[Word and element location records]

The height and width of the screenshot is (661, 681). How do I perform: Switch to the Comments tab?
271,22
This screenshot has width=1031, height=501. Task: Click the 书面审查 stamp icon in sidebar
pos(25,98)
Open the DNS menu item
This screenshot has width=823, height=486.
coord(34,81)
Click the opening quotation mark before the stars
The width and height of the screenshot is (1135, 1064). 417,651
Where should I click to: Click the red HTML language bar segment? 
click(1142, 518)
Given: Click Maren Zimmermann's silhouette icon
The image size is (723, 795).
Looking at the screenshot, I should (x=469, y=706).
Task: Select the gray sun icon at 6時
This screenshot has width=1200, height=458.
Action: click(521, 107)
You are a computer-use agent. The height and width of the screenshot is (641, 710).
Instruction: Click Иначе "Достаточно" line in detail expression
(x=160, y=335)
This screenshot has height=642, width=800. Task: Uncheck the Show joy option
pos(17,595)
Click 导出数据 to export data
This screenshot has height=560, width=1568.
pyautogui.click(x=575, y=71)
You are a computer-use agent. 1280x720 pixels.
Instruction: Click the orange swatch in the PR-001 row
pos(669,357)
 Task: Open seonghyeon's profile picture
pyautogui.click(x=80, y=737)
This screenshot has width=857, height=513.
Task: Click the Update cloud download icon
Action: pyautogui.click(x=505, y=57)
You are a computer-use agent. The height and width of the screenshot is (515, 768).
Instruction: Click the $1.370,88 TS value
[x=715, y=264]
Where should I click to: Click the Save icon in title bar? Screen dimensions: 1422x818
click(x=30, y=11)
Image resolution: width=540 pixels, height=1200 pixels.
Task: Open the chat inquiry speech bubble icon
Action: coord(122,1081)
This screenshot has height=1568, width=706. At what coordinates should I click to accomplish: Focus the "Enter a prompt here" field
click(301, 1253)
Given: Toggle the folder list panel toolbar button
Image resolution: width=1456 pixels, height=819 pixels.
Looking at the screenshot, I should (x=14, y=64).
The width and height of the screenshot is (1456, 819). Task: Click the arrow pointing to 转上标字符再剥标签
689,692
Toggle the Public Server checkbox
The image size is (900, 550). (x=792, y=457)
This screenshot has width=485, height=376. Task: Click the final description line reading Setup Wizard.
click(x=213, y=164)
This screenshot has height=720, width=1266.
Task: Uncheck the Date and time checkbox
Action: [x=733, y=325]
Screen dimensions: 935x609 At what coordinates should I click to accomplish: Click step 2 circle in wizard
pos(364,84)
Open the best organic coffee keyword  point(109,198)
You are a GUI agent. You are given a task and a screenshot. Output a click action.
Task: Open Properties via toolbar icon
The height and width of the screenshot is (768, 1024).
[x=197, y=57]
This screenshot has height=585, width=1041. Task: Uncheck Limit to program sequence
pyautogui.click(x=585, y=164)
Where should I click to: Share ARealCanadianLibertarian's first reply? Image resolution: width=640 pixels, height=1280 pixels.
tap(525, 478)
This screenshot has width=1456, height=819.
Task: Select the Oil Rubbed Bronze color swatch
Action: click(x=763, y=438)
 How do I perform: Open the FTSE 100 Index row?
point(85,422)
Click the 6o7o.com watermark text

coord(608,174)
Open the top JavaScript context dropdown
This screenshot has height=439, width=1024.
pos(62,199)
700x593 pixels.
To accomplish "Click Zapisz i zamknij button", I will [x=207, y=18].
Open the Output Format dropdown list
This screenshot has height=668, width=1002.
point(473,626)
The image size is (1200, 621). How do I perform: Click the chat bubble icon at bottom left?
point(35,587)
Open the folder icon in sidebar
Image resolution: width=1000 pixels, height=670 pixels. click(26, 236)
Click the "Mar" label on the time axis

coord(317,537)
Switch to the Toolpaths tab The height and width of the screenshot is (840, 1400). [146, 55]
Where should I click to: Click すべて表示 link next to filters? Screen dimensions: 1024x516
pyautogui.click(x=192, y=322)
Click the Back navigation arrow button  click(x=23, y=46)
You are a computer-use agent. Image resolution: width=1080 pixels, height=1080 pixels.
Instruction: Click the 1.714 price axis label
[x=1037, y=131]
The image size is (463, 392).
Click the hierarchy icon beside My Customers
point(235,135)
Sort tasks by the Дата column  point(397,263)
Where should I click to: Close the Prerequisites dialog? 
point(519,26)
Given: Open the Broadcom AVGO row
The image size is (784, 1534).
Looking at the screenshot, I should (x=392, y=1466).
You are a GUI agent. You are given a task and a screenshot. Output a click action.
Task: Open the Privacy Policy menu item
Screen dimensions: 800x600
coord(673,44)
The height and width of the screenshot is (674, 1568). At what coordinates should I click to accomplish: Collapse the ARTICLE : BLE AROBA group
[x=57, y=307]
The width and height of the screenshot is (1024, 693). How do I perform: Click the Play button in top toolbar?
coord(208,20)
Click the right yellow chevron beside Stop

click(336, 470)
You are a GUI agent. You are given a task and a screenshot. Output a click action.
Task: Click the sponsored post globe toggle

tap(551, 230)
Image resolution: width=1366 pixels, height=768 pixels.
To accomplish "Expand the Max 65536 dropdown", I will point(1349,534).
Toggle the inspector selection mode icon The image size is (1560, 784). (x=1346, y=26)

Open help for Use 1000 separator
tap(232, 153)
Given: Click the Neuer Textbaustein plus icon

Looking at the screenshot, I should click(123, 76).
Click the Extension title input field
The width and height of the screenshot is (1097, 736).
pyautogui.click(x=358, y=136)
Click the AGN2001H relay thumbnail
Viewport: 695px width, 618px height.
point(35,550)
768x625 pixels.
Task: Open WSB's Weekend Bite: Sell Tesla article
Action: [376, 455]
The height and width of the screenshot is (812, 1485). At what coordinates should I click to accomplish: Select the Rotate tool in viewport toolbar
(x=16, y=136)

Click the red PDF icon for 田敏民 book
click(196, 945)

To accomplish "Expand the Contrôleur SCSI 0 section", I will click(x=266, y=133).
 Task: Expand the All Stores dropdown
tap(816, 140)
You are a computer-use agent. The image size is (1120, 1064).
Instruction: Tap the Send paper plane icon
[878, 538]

__TASK BRIEF__:
Please express every line of the listing above as a JSON list of strings, one string per line, leaving out blank lines.

__EXERCISE OUTPUT__:
[
  "The height and width of the screenshot is (661, 681). How do I perform: Switch to the Comments tab?",
  "271,22",
  "This screenshot has width=1031, height=501. Task: Click the 书面审查 stamp icon in sidebar",
  "pos(25,98)",
  "Open the DNS menu item",
  "This screenshot has width=823, height=486.",
  "coord(34,81)",
  "Click the opening quotation mark before the stars",
  "The width and height of the screenshot is (1135, 1064). 417,651",
  "Where should I click to: Click the red HTML language bar segment? ",
  "click(1142, 518)",
  "Given: Click Maren Zimmermann's silhouette icon",
  "The image size is (723, 795).",
  "Looking at the screenshot, I should (x=469, y=706).",
  "Task: Select the gray sun icon at 6時",
  "This screenshot has width=1200, height=458.",
  "Action: click(521, 107)",
  "You are a computer-use agent. The height and width of the screenshot is (641, 710).",
  "Instruction: Click Иначе \"Достаточно\" line in detail expression",
  "(x=160, y=335)",
  "This screenshot has height=642, width=800. Task: Uncheck the Show joy option",
  "pos(17,595)",
  "Click 导出数据 to export data",
  "This screenshot has height=560, width=1568.",
  "pyautogui.click(x=575, y=71)",
  "You are a computer-use agent. 1280x720 pixels.",
  "Instruction: Click the orange swatch in the PR-001 row",
  "pos(669,357)",
  " Task: Open seonghyeon's profile picture",
  "pyautogui.click(x=80, y=737)",
  "This screenshot has width=857, height=513.",
  "Task: Click the Update cloud download icon",
  "Action: pyautogui.click(x=505, y=57)",
  "You are a computer-use agent. The height and width of the screenshot is (515, 768).",
  "Instruction: Click the $1.370,88 TS value",
  "[x=715, y=264]",
  "Where should I click to: Click the Save icon in title bar? Screen dimensions: 1422x818",
  "click(x=30, y=11)",
  "Image resolution: width=540 pixels, height=1200 pixels.",
  "Task: Open the chat inquiry speech bubble icon",
  "Action: coord(122,1081)",
  "This screenshot has height=1568, width=706. At what coordinates should I click to accomplish: Focus the \"Enter a prompt here\" field",
  "click(301, 1253)",
  "Given: Toggle the folder list panel toolbar button",
  "Image resolution: width=1456 pixels, height=819 pixels.",
  "Looking at the screenshot, I should (x=14, y=64).",
  "The width and height of the screenshot is (1456, 819). Task: Click the arrow pointing to 转上标字符再剥标签",
  "689,692",
  "Toggle the Public Server checkbox",
  "The image size is (900, 550). (x=792, y=457)",
  "This screenshot has width=485, height=376. Task: Click the final description line reading Setup Wizard.",
  "click(x=213, y=164)",
  "This screenshot has height=720, width=1266.",
  "Task: Uncheck the Date and time checkbox",
  "Action: [x=733, y=325]",
  "Screen dimensions: 935x609 At what coordinates should I click to accomplish: Click step 2 circle in wizard",
  "pos(364,84)",
  "Open the best organic coffee keyword  point(109,198)",
  "You are a GUI agent. You are given a task and a screenshot. Output a click action.",
  "Task: Open Properties via toolbar icon",
  "The height and width of the screenshot is (768, 1024).",
  "[x=197, y=57]",
  "This screenshot has height=585, width=1041. Task: Uncheck Limit to program sequence",
  "pyautogui.click(x=585, y=164)",
  "Where should I click to: Share ARealCanadianLibertarian's first reply? Image resolution: width=640 pixels, height=1280 pixels.",
  "tap(525, 478)",
  "This screenshot has width=1456, height=819.",
  "Task: Select the Oil Rubbed Bronze color swatch",
  "Action: click(x=763, y=438)",
  " How do I perform: Open the FTSE 100 Index row?",
  "point(85,422)",
  "Click the 6o7o.com watermark text",
  "coord(608,174)",
  "Open the top JavaScript context dropdown",
  "This screenshot has height=439, width=1024.",
  "pos(62,199)",
  "700x593 pixels.",
  "To accomplish \"Click Zapisz i zamknij button\", I will [x=207, y=18].",
  "Open the Output Format dropdown list",
  "This screenshot has height=668, width=1002.",
  "point(473,626)",
  "The image size is (1200, 621). How do I perform: Click the chat bubble icon at bottom left?",
  "point(35,587)",
  "Open the folder icon in sidebar",
  "Image resolution: width=1000 pixels, height=670 pixels. click(26, 236)",
  "Click the \"Mar\" label on the time axis",
  "coord(317,537)",
  "Switch to the Toolpaths tab The height and width of the screenshot is (840, 1400). [146, 55]",
  "Where should I click to: Click すべて表示 link next to filters? Screen dimensions: 1024x516",
  "pyautogui.click(x=192, y=322)",
  "Click the Back navigation arrow button  click(x=23, y=46)",
  "You are a computer-use agent. Image resolution: width=1080 pixels, height=1080 pixels.",
  "Instruction: Click the 1.714 price axis label",
  "[x=1037, y=131]",
  "The image size is (463, 392).",
  "Click the hierarchy icon beside My Customers",
  "point(235,135)",
  "Sort tasks by the Дата column  point(397,263)",
  "Where should I click to: Close the Prerequisites dialog? ",
  "point(519,26)",
  "Given: Open the Broadcom AVGO row",
  "The image size is (784, 1534).",
  "Looking at the screenshot, I should (x=392, y=1466).",
  "You are a GUI agent. You are given a task and a screenshot. Output a click action.",
  "Task: Open the Privacy Policy menu item",
  "Screen dimensions: 800x600",
  "coord(673,44)",
  "The height and width of the screenshot is (674, 1568). At what coordinates should I click to accomplish: Collapse the ARTICLE : BLE AROBA group",
  "[x=57, y=307]",
  "The width and height of the screenshot is (1024, 693). How do I perform: Click the Play button in top toolbar?",
  "coord(208,20)",
  "Click the right yellow chevron beside Stop",
  "click(336, 470)",
  "You are a GUI agent. You are given a task and a screenshot. Output a click action.",
  "Task: Click the sponsored post globe toggle",
  "tap(551, 230)",
  "Image resolution: width=1366 pixels, height=768 pixels.",
  "To accomplish \"Expand the Max 65536 dropdown\", I will point(1349,534).",
  "Toggle the inspector selection mode icon The image size is (1560, 784). (x=1346, y=26)",
  "Open help for Use 1000 separator",
  "tap(232, 153)",
  "Given: Click the Neuer Textbaustein plus icon",
  "Looking at the screenshot, I should click(123, 76).",
  "Click the Extension title input field",
  "The width and height of the screenshot is (1097, 736).",
  "pyautogui.click(x=358, y=136)",
  "Click the AGN2001H relay thumbnail",
  "Viewport: 695px width, 618px height.",
  "point(35,550)",
  "768x625 pixels.",
  "Task: Open WSB's Weekend Bite: Sell Tesla article",
  "Action: [376, 455]",
  "The height and width of the screenshot is (812, 1485). At what coordinates should I click to accomplish: Select the Rotate tool in viewport toolbar",
  "(x=16, y=136)",
  "Click the red PDF icon for 田敏民 book",
  "click(196, 945)",
  "To accomplish \"Expand the Contrôleur SCSI 0 section\", I will click(x=266, y=133).",
  " Task: Expand the All Stores dropdown",
  "tap(816, 140)",
  "You are a computer-use agent. The image size is (1120, 1064).",
  "Instruction: Tap the Send paper plane icon",
  "[878, 538]"
]